(GIVEN INFORMATION begins)

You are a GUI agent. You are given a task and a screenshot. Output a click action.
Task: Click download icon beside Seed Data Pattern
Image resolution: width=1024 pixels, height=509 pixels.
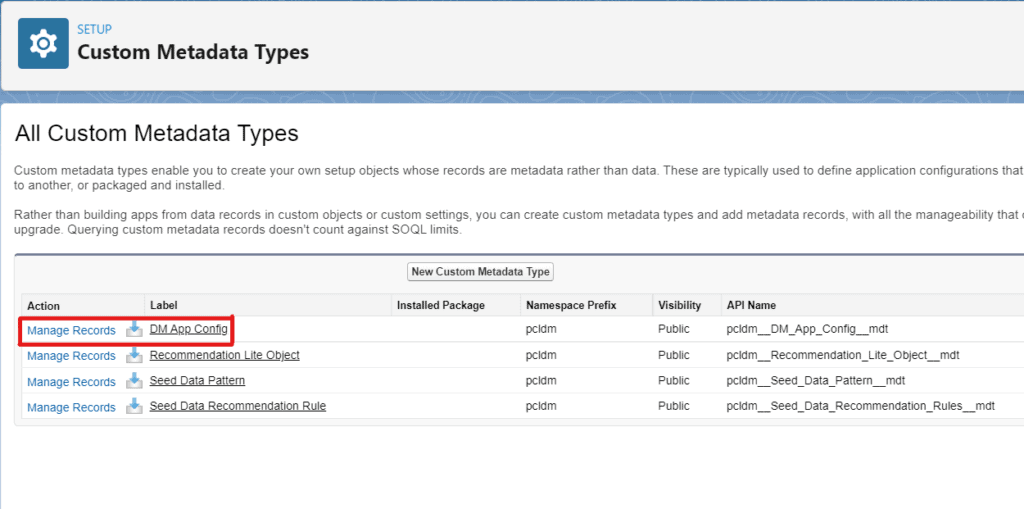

(GIVEN INFORMATION ends)
(GIVEN INFORMATION begins)

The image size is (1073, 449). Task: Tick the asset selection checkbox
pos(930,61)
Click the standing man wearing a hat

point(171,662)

(GIVEN INFORMATION ends)
(GIVEN INFORMATION begins)

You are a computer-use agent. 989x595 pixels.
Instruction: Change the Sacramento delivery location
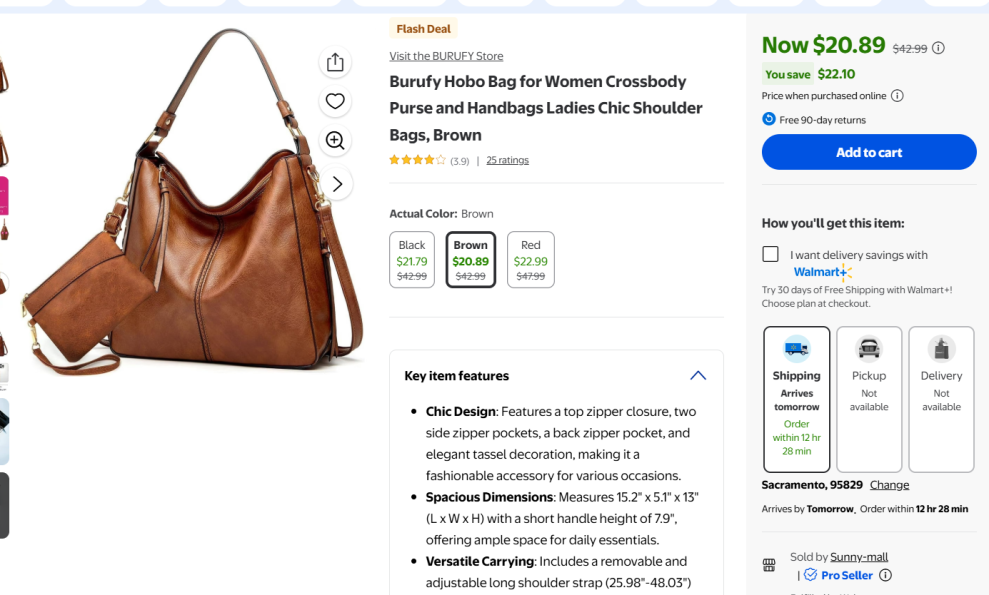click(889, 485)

(GIVEN INFORMATION ends)

- WORK ITEM: Whenever a line in the entries above includes the word "pixels", pull that line out.

- ANSWER BOX:
Image resolution: width=1024 pixels, height=509 pixels.
You are a computer-use agent. 989x595 pixels.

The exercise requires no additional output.